Es gleicht einem ewigen Wechselspiel: Erst steht der Durchbruch des autonomen Fahrens bevor, dann rückt die Realisierung erneut in weite Ferne. Automobilhersteller beschließen und beenden strategische Partnerschaften, kündigen dann im Alleingang die Zertifizierung autonomer Fahrfunktionen an und müssen dennoch missmutig auf die Erfolge konkurrierender Tech-Unternehmen blicken. Diese an BMW und Daimler sowie die jüngsten Testfahrten von Mobileye angelehnte Ereigniskette verdeutlicht, dass regulative Rahmenbedingungen nicht mehr lange auf sich warten lassen sollten. Was sich bereits beim Autogipfel der Bundesregierung im September 2020 abzeichnete, wird deshalb mit einem Gesetzesentwurf des Bundesverkehrsministeriums auf den Weg gebracht – Deutschland soll eine Vorreiterrolle beim autonomen Fahren einnehmen.

☆ ☆ ☆ ☆

AUFGABE 1
Beantworten Sie zum Text über das autonome Fahren:
(a) Welche beiden Automobilhersteller werden genannt?
(b) Wann fand der Autogipfel der Bundesregierung statt?
(c) Welche Rolle soll Deutschland beim autonomen Fahren einnehmen?
Text und Datensätze stammen aus unterschiedlichen Quellen.

DATENGRUNDLAGE
☆ ☆ ☆ ☆

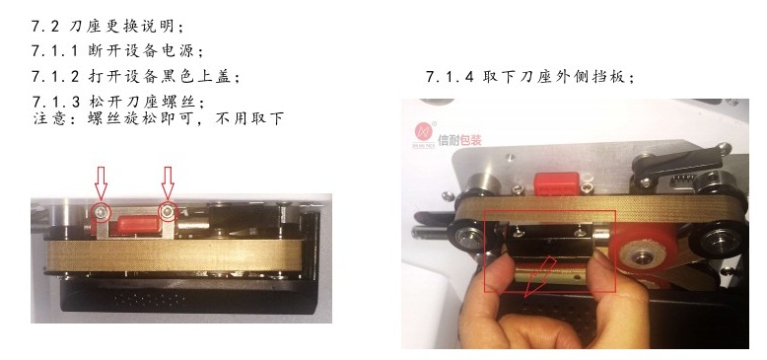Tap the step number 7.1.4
click(x=450, y=77)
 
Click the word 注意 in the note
click(x=49, y=119)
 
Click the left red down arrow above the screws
click(x=101, y=183)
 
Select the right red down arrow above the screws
click(x=168, y=183)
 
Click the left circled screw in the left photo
click(x=102, y=212)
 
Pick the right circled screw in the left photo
click(x=169, y=211)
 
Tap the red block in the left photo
click(x=138, y=225)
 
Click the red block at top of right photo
click(x=556, y=183)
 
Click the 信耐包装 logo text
click(x=459, y=140)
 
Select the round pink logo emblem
click(x=424, y=131)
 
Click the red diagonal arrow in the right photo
click(x=540, y=277)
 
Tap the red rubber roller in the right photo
click(x=641, y=255)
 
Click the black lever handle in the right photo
click(x=680, y=165)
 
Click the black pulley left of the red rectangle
click(x=467, y=237)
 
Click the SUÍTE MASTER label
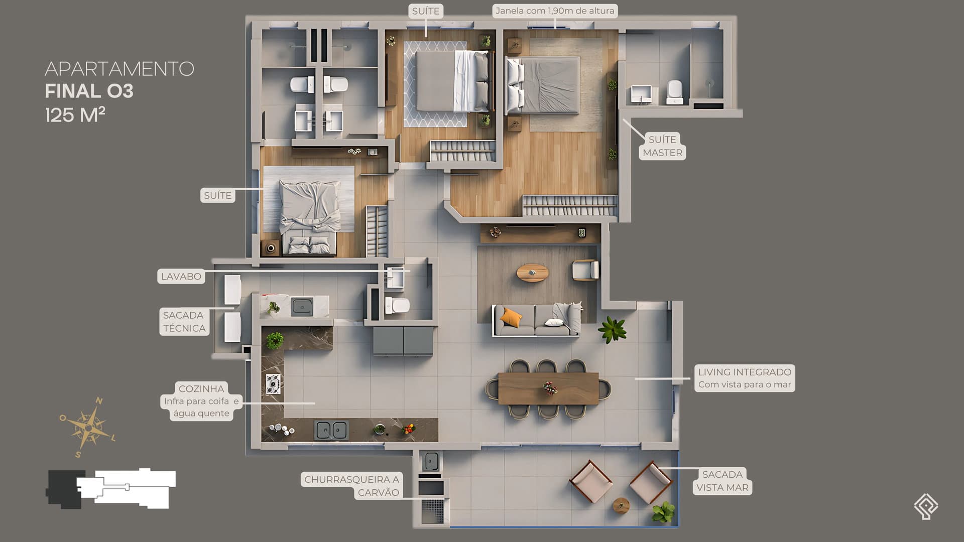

☆ ☆ ☆ ☆

AUFGABE 2
Schreiben Sie aus den Datensätzen die Zeilen ab der Zeile mit "Click the black lever" bis zum Ende der Datensätze genau ab, beide Enden eingeschlossen. Lassen Sie die Bilder dabei weg.

ANTWORT 1
(a) BMW und Daimler
(b) Im September 2020
(c) Eine Vorreiterrolle

ANTWORT 2
Click the black lever handle in the right photo
click(x=680, y=165)
 
Click the black pulley left of the red rectangle
click(x=467, y=237)
 
Click the SUÍTE MASTER label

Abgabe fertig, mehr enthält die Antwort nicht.